Investing.com - The dollar held steady against other majors currencies on Thursday, after the release of mostly disappointing U.S. economic reports.
Trading volumes were expected to become more and more thin throughout the week, ahead of the Christmas holiday.
The Department of Labor reported on Thursday that initial jobless claims rose to 245,000 in the week ending December 15. Analysts had expected jobless claims to rise to only 231,000 last week.
A separate report showed that the U.S. economy showed grew 3.2% in the third quarter, revised down from the previous reading of a 3.3% growth rate.
On a more positive note, the Federal Reserve Bank of Philadelphia said that its manufacturing index rose unexpectedly to 26.2 this month from November's reading of 22.7.
The greenback showed little reaction after the House of Representatives gave final approval on Wednesday to the biggest U.S. tax overhaul in 30 years, marking a major political victory for President Donald Trump.
The U.S. dollar index, which measures the greenback’s strength against a trade-weighted basket of six major currencies, was little changed at 92.95 by 08:50 a.m.

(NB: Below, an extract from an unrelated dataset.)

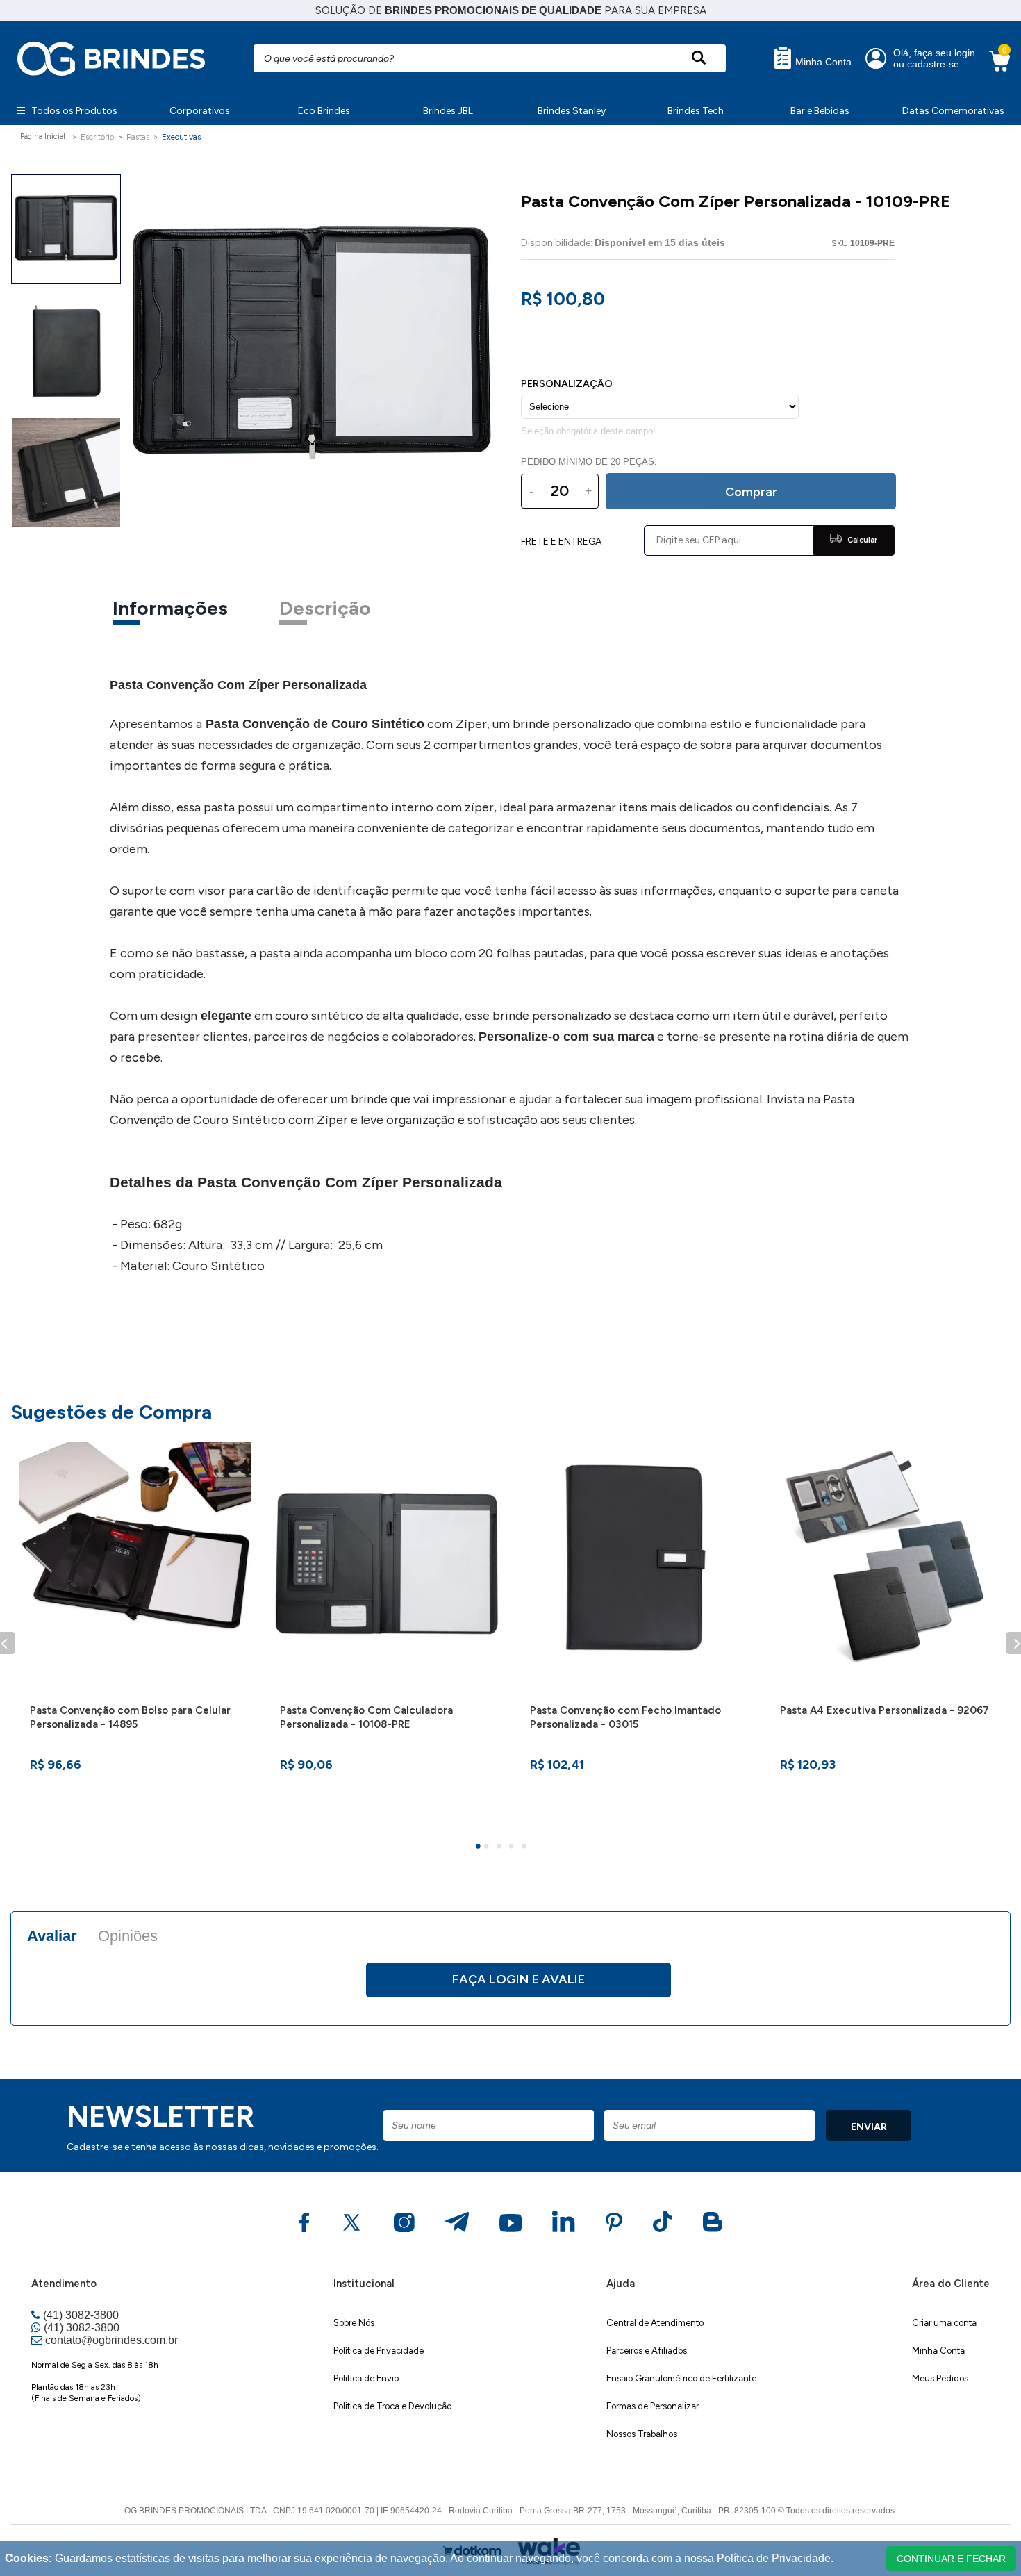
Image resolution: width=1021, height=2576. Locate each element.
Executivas (181, 137)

ET (12:50 GMT), just off the previous session's two-and-a-half week low of 92.76.
The euro and the pound were lower, with EUR/USD down 0.10% at 1.1860 and with GBP/USD slipping 0.17% to 1.3352.
The yen was steady, with USD/JPY at 113.42, while USD/CHF gained 0.28% to 0.9896.
In a widely expected move, the Bank of Japan left its monetary policy unchanged on Thursday.
The central bank also underlined the fact that as inflation is still far from the 2% target despite a growing economy.
Elsewhere, the Australian dollar turned higher, with AUD/USD up 0.25% at 0.7686, while NZD/USD held steady at 0.7011.
Meanwhile, USD/CAD dropped 0.66% to trade at 1.2750 after Statistics Canada reported that retail sales increased by 1.5% in October, beating expectations for a 0.3% rise.
Data also showed that consumer price inflation gained 0.3% in November, more than the expected 0.2% uptick.